Project for a certain computer science course in a certain university for the 2025 academic school year.
Contributors:
- Freeman Wang
- Brady Li
- Guanlin Chen
- Huaijin Hu
No further planned work will be done here, although there are definitely potential places to improve.
Just have python installed to some reasonable version
git clone this
do some pip install -r requirements.txt inside the project folder (with these files)
And run main.py.
I believe that these chess datasets were taken from lichess.com games database but all you really need are .pgn files from anywhere you want.
In main.py, as it was designed with some existing sample datasets in mind, you will need to remove some existing starter code. I believe this code should work somewhat, with <tc> being a timecontrol of your choice:
def select_dataset():
# Remove everything else that was here before
return "path_to_your_chess_database.pgn", <tc>Note: I'm not fully familiar with how chess time controls work, but I believe they're the length of the game, in seconds. Choose a value that exists in your dataset.
Run main.py. You can use stuff like VSCode or PyCharm to do so, or use the terminal directly (python main.py).
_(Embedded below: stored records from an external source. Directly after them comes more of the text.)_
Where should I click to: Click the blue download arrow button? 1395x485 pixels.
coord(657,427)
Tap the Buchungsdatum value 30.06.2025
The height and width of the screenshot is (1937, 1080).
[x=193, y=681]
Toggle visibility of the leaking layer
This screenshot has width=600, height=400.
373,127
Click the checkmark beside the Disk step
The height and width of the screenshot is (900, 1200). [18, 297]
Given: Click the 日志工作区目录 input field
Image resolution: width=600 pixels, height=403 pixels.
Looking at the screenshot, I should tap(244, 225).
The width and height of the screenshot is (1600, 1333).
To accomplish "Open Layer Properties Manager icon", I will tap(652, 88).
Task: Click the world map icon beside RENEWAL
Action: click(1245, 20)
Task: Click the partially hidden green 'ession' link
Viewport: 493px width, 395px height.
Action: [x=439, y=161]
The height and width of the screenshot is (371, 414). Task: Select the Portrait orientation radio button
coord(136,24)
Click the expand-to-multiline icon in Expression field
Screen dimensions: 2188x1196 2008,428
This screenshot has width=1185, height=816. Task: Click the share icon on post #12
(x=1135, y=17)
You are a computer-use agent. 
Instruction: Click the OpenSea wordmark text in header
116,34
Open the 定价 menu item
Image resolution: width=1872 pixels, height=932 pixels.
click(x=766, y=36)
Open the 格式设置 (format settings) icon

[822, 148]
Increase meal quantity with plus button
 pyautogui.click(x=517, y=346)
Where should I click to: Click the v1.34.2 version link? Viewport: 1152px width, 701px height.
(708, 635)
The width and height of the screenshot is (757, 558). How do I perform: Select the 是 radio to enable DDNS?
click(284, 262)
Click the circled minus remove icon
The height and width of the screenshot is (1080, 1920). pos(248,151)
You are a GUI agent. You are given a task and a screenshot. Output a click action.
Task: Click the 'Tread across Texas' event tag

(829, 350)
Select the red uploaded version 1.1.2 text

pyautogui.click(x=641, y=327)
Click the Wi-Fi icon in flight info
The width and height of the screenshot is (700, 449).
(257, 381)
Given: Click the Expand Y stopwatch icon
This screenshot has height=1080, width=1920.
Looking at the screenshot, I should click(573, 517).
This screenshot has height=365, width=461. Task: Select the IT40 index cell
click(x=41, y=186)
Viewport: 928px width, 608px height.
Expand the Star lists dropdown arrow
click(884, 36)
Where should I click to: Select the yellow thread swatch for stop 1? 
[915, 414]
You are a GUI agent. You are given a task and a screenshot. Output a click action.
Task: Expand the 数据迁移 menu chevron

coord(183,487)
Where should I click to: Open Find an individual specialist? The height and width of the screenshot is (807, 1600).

Due to how we structured the data as a tree, we chose to make the ChessExplorer use filesystem commands to navigate through moves due to a filesystem's tree-like nature. If you are familiar with the terminal, you should find the ChessExplorer fairly easy to use.
These instructions assume that main.py was not modified (using the sample code). Follow the prompts given.
- Maximum # of opening moves: Determines the maximum "levels", or moves deep in a game the ChessExplorer considers. We limited it to a max of 5 due to... performance concerns, but this limit can be removed by editing the
max_movesfunction inmain.py. - Dataset to load: Determines which sample datasets to analyze.
Upon finishing the loading and processing, you are presented with a prompt, and a help menu of commands:
| COMMAND | DESCRIPTION | EXAMPLE |
|---|---|---|
ls [asc|desc|played] |
List commonly played moves from the current board state. Optional filter based on playrate. | ls desc |
cd (move) |
Play the given moves in algebraic notation, if legal. Can chain moves as a /-seperated list. |
cd c4/e5 |
cd .. |
Undo last move. | cd .. |
cd ~ |
Reset to initial game state. | cd ~ |
stats [tc] |
Display data (winrate, playrate) for current board state. Optional timecontrol override for using said timecontrol's data instead of using the settc command. |
stats 180 |
help |
Displays help menu | help |
settc (tc) |
Set global default timecontrol (for ls, stats, etc.) to given timecontrol. |
settc 300 |
timecontrols |
Display common timecontrols. Just a reminder for folks like me who don't know chess. | timecontrols |
tree |
Display tree of next possible moves from current board state. Alternative to ls with less data, but more deeper levels. |
tree |
The prompt contains information about the current board state (what moves were played, in order) and allows you to input one of the commands above. It looks like a string of
moves in algebraic notation, seperated by a slash / and ends with a colon :. Examples being:
/:Default board. No moves have been played./e4/e5/Nf3/Nc6:The listed moves have been played, in order of their listing from left-to-right. This sequence corresponds with the opening King's Knight Opening: Normal Variation.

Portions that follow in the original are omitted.